I’ve recently been introduced to a code base that illustrates a very common threading anti-pattern. Say you’ve got a batch of data that you need to process, but processing each item takes a significant amount of time. Doing each item sequentially means that the entire batch takes an unacceptably long time. A naive approach to solving this problem is to create a new thread to process each item. Something like this:
foreach (var item in batch)
{
var itemToProcess = item;
var thread = new Thread(_ => ProcessItem(itemToProcess));
thread.Start();
}
The problem with this is that each thread takes significant resources to setup and maintain. If there are hundreds of items in the batch we could find ourselves short of memory.
It’s worth considering why ProcessItem takes so long. Most business applications don’t do processor intensive work. If you’re not protein folding, the reason your process is talking a long time is usually because it’s waiting on IO – communicating with the database or web services somewhere, or reading and writing files. Remember, IO operations aren’t somewhat slower than processor bound ones, they are many many orders of magnitude slower. As Gustavo Duarte says in his excellent post What Your Computer Does While You Wait:
Reading from L1 cache is like grabbing a piece of paper from your desk (3 seconds), L2 cache is picking up a book from a nearby shelf (14 seconds), and main system memory is taking a 4-minute walk down the hall to buy a Twix bar. Keeping with the office analogy, waiting for a hard drive seek is like leaving the building to roam the earth for one year and three months.
You don’t need to keep a thread around while you’re waiting for an IO operation to complete. Windows will look after the IO operation for you, so long as you use the correct API. If you are writing these kinds of batch operations, you should always favour asynchronous IO over spawning threads. Most (but not all unfortunately) IO operations in the Base Class Library (BCL) have asynchronous versions based on the Asynchronous Programming Model (APM). So, for example:
string MyIoOperation(string arg)
Would have an equivalent pair of APM methods:
IAsyncResult BeginMyIoOperation(string arg, AsyncCallback callback, object state);
string EndMyIoOperation(IAsyncResult);
You typically ignore the return value from BeginXXX and call the EndXXX inside a delegate you provide for the AsyncCallback:
BeginMyIoOperation("Hello World", asyncResult =>
{
var result = EndMyIoOperation(asyncResult);
}, null);
Your main thread doesn’t block when you call BeginMyIoOperation, so you can run hundreds of them in short order. Eventually your IO operations will complete and the callback you defined will be run on a worker thread in the CLR’s thread pool. Profiling your application will show that only a handful of threads are used while your hundreds of IO operations happily run in parallel.
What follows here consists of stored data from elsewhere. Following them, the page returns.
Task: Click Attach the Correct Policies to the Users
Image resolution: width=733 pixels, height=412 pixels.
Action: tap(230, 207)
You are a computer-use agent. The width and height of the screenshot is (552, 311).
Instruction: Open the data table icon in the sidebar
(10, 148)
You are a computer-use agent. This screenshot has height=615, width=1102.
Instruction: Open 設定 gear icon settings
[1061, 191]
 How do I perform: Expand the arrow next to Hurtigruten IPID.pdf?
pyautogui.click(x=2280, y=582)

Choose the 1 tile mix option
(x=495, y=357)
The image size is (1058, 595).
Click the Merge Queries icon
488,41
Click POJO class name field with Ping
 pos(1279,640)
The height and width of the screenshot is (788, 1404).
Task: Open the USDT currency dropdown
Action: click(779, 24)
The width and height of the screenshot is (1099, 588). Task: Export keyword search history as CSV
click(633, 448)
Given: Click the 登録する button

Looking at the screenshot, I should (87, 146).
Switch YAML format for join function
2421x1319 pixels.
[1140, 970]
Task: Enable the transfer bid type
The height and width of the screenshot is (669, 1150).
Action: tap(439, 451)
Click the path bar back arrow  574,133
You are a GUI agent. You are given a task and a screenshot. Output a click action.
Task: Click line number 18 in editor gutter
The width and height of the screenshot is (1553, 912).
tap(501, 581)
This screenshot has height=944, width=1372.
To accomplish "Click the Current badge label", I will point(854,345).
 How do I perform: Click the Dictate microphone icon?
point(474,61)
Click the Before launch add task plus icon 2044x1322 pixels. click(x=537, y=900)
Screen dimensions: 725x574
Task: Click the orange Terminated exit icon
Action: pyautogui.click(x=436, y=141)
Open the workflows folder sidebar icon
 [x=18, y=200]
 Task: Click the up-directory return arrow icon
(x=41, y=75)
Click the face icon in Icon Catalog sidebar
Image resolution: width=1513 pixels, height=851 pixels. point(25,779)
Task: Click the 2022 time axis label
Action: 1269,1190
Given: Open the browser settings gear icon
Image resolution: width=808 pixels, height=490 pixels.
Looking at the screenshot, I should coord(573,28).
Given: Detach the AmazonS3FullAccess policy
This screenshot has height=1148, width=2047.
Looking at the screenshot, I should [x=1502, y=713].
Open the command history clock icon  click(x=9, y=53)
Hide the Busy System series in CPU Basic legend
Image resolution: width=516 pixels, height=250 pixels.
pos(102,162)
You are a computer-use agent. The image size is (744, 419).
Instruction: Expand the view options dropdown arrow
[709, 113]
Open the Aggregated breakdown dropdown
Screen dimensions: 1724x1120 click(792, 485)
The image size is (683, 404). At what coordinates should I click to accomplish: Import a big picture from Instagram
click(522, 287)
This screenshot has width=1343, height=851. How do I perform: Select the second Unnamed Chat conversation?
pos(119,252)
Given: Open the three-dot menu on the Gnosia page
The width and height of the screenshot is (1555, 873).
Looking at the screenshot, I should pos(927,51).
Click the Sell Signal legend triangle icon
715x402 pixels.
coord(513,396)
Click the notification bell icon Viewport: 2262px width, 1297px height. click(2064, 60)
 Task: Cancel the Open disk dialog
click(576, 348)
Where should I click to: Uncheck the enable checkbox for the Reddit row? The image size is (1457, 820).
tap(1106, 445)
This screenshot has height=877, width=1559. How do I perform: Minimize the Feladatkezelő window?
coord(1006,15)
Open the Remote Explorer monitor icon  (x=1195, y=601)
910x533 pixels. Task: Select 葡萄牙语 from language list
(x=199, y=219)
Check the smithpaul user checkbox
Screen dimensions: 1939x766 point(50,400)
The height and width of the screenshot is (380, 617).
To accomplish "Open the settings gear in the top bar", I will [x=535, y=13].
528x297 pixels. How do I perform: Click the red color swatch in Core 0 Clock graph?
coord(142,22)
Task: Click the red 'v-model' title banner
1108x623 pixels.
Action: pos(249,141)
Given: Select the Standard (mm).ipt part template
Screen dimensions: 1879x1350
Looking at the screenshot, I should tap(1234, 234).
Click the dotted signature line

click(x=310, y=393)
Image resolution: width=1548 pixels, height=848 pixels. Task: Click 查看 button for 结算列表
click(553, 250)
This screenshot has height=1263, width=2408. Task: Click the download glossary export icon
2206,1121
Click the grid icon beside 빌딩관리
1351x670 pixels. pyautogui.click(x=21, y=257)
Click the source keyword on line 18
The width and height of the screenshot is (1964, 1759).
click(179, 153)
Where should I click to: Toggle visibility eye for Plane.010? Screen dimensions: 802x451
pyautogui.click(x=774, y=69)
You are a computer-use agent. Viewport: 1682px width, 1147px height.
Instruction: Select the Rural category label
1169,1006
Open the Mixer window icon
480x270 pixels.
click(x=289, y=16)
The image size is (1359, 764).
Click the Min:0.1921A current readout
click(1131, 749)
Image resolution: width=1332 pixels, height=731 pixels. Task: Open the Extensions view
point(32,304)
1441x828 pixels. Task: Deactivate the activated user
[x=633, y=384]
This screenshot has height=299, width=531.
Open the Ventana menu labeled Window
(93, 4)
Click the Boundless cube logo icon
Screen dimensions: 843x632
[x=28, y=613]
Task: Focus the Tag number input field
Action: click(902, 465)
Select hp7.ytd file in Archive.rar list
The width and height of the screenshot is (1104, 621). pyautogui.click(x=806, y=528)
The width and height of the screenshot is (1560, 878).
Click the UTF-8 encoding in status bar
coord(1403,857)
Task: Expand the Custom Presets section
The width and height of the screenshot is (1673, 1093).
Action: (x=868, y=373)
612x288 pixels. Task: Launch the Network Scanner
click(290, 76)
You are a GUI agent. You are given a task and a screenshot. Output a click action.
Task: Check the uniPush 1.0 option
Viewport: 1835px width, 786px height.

Much nicer!
Of course all this will become much easier with the async features of C# 5, but that’s no excuse not to do the right thing today with the APM.
5 comments:
It is worth adding that I would also give Rx (Reactive Extensions) a check when going this way.
Rx really helps when you use the Begin/End pattern.
http://msdn.microsoft.com/en-us/data/gg577609
Thanks for this post!
Ariel
Jeffrey Richter also provides a nice explanation of this on channel 9:
AppFabrictv-Threading-with-Jeff-Richter
Here's a similar technique using Scala's new parallel collections:
batch.par.foreach( item => ProcessItem(item))
For anyone this who's using Java for a project: async I/O on Java is primarily provided by the nio and nio.2 (jdk7 only) libraries in the java.io and java.nio packages. See http://download.oracle.com/javase/6/docs/technotes/guides/io/index.html, http://java.sun.com/developer/technicalArticles/javase/nio/.
Like C# programmers, Java programmers tend to be excessively thread-happy, so I'm glad to see you highlighting the (ab)use of threads for I/O concurrency in cases where async I/O is more than good enough.